====== Data supplied ======

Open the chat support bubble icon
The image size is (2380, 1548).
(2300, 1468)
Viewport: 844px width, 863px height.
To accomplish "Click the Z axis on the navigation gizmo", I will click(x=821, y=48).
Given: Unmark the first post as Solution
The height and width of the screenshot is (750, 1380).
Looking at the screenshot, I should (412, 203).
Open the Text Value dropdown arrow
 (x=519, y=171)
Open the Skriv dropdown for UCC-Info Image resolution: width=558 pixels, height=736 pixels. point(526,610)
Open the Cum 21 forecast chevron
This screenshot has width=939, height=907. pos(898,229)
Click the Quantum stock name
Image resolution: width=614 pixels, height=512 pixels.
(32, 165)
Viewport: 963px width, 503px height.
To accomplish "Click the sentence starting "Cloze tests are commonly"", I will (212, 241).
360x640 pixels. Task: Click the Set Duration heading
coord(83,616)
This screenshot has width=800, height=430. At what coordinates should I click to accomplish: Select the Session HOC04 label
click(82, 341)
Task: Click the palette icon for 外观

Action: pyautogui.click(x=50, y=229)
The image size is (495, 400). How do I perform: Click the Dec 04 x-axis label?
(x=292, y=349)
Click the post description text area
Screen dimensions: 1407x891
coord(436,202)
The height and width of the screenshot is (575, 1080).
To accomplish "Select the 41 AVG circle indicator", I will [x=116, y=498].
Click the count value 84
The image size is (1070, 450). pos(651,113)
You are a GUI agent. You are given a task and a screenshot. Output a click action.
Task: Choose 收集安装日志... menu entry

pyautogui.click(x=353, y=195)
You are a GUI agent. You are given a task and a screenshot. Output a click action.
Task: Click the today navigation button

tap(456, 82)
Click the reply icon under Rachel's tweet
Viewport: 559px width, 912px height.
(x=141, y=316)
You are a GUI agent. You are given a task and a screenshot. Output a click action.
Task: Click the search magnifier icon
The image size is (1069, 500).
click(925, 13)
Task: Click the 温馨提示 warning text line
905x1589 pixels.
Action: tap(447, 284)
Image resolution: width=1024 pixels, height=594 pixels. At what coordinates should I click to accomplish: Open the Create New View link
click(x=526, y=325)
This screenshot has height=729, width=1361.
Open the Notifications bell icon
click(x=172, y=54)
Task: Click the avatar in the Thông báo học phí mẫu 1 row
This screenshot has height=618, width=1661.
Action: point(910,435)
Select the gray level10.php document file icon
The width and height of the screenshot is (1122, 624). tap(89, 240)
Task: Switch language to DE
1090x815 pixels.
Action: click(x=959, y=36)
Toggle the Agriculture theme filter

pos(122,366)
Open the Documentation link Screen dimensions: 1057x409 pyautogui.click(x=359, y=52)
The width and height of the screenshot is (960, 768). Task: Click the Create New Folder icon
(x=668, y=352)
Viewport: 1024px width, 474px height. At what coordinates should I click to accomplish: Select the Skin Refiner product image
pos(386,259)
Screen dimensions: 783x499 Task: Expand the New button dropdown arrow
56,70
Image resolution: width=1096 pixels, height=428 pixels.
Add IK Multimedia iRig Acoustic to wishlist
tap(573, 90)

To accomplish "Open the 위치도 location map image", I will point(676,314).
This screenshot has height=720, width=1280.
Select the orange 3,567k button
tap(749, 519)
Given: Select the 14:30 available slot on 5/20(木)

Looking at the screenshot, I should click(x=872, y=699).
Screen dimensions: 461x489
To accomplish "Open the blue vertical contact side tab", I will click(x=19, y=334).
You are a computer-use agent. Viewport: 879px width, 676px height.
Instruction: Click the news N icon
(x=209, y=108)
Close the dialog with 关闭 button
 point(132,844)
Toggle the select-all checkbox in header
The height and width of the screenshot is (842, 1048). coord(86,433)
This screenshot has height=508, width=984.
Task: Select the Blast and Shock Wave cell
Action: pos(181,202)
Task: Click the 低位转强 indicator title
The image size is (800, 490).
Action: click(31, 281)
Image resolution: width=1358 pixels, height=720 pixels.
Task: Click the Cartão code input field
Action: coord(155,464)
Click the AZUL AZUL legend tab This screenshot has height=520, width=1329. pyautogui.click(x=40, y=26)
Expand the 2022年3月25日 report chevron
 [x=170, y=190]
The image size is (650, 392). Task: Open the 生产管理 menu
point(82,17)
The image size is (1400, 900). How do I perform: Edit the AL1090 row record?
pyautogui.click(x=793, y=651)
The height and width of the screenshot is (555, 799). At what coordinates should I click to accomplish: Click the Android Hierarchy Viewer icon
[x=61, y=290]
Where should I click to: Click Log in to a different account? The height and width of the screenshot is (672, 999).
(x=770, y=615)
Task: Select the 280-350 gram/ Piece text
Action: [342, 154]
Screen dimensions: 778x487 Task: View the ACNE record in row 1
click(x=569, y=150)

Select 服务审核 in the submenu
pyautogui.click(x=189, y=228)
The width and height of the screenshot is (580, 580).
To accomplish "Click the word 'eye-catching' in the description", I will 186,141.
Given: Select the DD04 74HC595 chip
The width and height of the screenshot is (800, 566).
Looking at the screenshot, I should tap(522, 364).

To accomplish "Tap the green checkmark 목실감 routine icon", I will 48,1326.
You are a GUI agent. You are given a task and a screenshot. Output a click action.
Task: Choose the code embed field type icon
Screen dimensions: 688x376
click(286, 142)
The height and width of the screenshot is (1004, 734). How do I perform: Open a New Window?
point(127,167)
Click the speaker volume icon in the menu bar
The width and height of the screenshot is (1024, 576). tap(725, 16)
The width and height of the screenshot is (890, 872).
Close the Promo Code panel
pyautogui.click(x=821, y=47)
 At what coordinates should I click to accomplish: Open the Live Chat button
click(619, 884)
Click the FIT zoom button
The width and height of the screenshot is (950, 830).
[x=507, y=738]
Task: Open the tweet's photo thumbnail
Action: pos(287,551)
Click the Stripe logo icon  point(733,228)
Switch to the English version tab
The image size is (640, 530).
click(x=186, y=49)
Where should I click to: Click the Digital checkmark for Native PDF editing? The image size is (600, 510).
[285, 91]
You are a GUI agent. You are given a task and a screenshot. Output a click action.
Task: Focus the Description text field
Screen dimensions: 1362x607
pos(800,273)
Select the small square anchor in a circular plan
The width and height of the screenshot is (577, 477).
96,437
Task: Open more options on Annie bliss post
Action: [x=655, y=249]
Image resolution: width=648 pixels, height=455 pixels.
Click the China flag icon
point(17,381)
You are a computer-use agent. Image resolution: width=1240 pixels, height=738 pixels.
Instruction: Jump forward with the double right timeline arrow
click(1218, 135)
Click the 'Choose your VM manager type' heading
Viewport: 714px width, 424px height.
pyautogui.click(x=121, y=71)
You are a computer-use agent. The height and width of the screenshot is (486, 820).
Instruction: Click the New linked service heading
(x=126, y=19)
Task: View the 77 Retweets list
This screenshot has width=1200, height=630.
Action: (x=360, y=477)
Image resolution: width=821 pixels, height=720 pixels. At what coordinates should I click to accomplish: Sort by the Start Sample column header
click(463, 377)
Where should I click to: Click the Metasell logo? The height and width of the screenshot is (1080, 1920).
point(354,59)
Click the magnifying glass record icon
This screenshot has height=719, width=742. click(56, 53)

======

= Instructions for the task =
Go through the entries and return each line where the word "indicator" occurs.

= Solution to this task =
To accomplish "Select the 41 AVG circle indicator", I will [x=116, y=498].
Task: Click the 低位转强 indicator title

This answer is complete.